DSC09911.JPG - With work currently being performed on the Kittanning Post Office, Kittanning Borough Council President Gerald Shuster criticized the organization for not making the building more accessible to the disabled during a meeting held last night.
by Nathan Lasher
Almost one year ago, members of the Disability Investigative Group (DIG) held a rally in Kittanning’s Riverfront Park followed by a protest demonstration at the Kittanning Post Office due to the fact that the building was not accessible according to the standards of the American Disability Act (ADA). With recent renovations occurring at the Post Office, Kittanning Borough Council President Gerald Shuster criticized the Kittanning Post Office for neglecting to improve its accessibility for the disabled during a Borough Council meeting held last night.
“I know this sounds like a broken record, but, if you look at the Kittanning Post Office, my understanding is they are now currently completing about a $200,000 project,” began Shuster. “Much of what they are completing is cosmetic. When you polish the marble and sandblast the building it’s a lot different than fixing a roof or fixing windows in a building for environmental control. When the contractor was asked, and this is not the contractor’s fault by any means, if there is any plan to put in a handicapped or disadvantaged entrance into the Post Office the answer was ‘no.’ Yet, if you look at the Post Office as it stands at this very moment, there are two things that become very obvious. One, the steps have been torn out. So, it would have been a golden opportunity for a post office which allegedly has no money to operate, and they’re doing cosmetic surgery to a building that didn’t need it. The roof, perhaps, but we’re talking about cosmetic stuff like sandblasting brick, and it just doesn’t work out. They really thumbed their nose at Kittanning Borough and to the persons in the community who use the post office who are disadvantaged.”
Shuster went on to explain that the Post Office has cost the Borough money because it was not required to purchase a building permit to perform the work.

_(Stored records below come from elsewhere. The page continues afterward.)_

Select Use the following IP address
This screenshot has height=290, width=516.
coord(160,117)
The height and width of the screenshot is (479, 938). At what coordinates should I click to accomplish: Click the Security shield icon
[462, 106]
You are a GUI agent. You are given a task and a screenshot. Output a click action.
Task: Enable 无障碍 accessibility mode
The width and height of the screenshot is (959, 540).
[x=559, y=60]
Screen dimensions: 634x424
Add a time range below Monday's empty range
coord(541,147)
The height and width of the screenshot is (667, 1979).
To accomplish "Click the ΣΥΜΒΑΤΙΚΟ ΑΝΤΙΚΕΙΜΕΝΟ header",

“You’re talking close to a mill in taxes because the Post Office sits in an island of its own; they’re quasi-governmental,” said Shuster. “Congress says they can do nothing to them. Senate says they can do nothing to them. But, they can control the community; they absorb all of the services that we provide anyone; fire, police, and ambulance. They pay nothing back to the community. They do offer employment, but other than that this has become a game with them to embarrass the persons who are so in need of services from the community meaning an extra way into the post office. I think it’s unconscionable that they do this.”

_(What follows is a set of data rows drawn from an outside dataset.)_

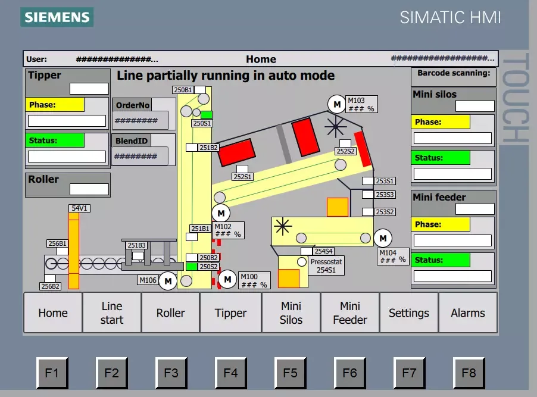The width and height of the screenshot is (537, 397).
Task: Select the M106 motor icon
Action: (x=168, y=280)
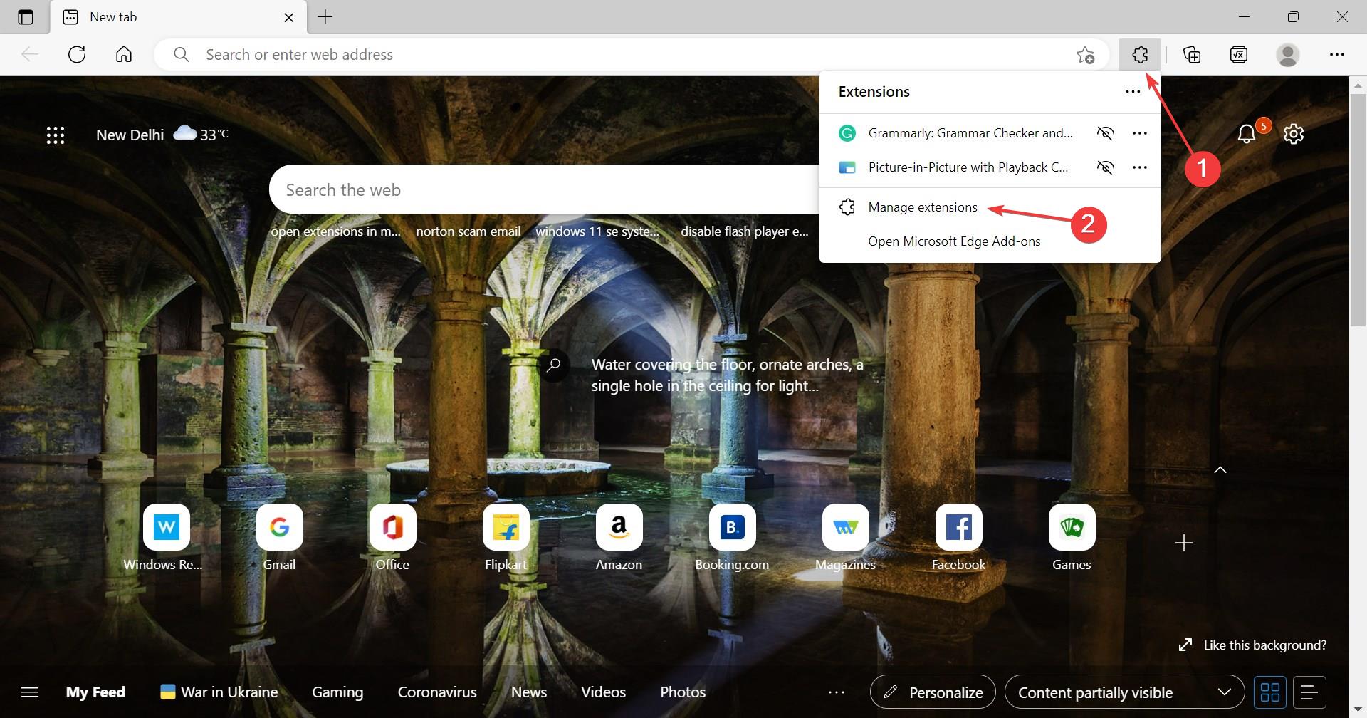Switch feed to grid layout view
1367x718 pixels.
[1269, 692]
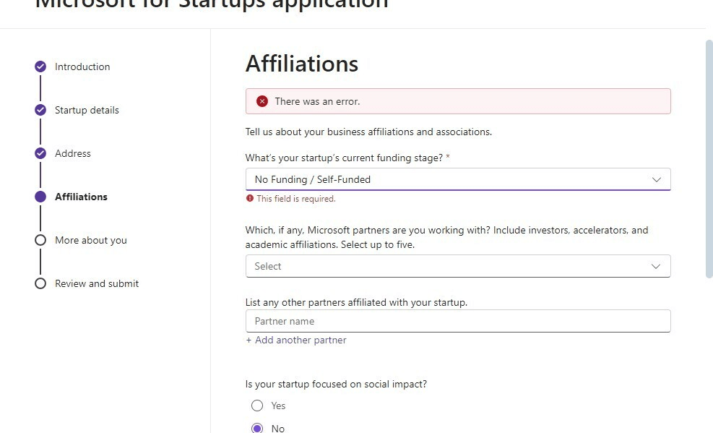The image size is (713, 433).
Task: Click the Review and submit step circle
Action: (40, 283)
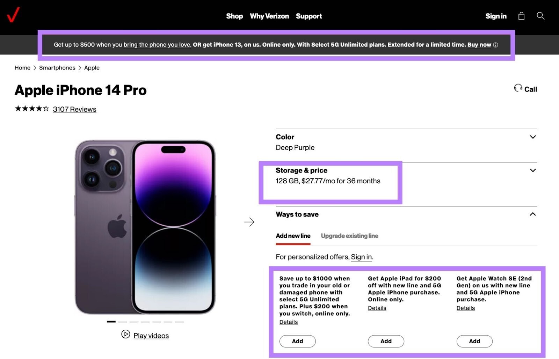Viewport: 559px width, 359px height.
Task: Collapse the Ways to save section
Action: (x=532, y=214)
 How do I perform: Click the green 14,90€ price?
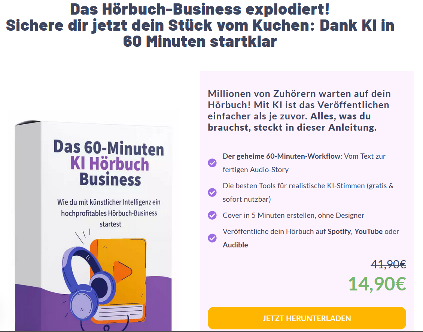click(377, 284)
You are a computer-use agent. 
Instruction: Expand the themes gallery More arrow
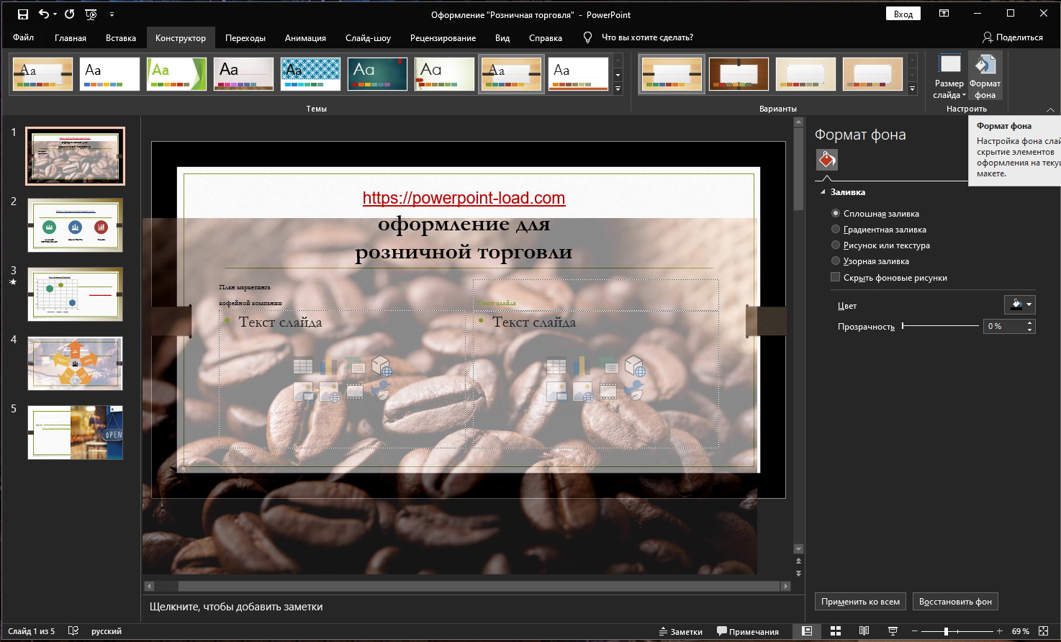point(618,89)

After board member Lisa McCanna asked Shuster if he felt that the Post Office was ignoring the accessibility issue on purpose in order to thumb their nose at the Council, Shuster explained further.
“It’s not so much us as it is the disadvantaged of the community,” said Shuster. “They’re held harmless from every law that the Federal Government has put up to protect the disadvantaged of any community. Not just Kittanning. You could go to Saskatchewan, Alaska. They are held harmless from abiding by all of the regulations that if anyone in this room tonight wanted to advance on their own property to make any substantial improvement, they would have to come through our codes officer and pay a proportionate fee to get the permission and the evaluation.”

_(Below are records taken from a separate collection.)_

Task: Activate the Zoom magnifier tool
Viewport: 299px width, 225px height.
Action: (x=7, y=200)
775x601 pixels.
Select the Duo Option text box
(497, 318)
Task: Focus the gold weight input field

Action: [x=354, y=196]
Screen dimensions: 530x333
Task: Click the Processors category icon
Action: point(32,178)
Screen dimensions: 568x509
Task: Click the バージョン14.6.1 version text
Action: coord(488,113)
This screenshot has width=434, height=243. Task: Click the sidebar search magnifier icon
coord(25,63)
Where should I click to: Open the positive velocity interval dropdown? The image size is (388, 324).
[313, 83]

McCanna agreed with Shuster’s comments. “Tearing down those walls that was the perfect opportunity to take the accessible walk down along the side after all of the money they spent there,” she said. “And, instead of doing that they shined up the walls.”
At the end of the discussion Shuster added, “I think the needs of people come long before polishing the marble at the façade of the building or sandblasting. The brick is only going to get dirty again anyway.”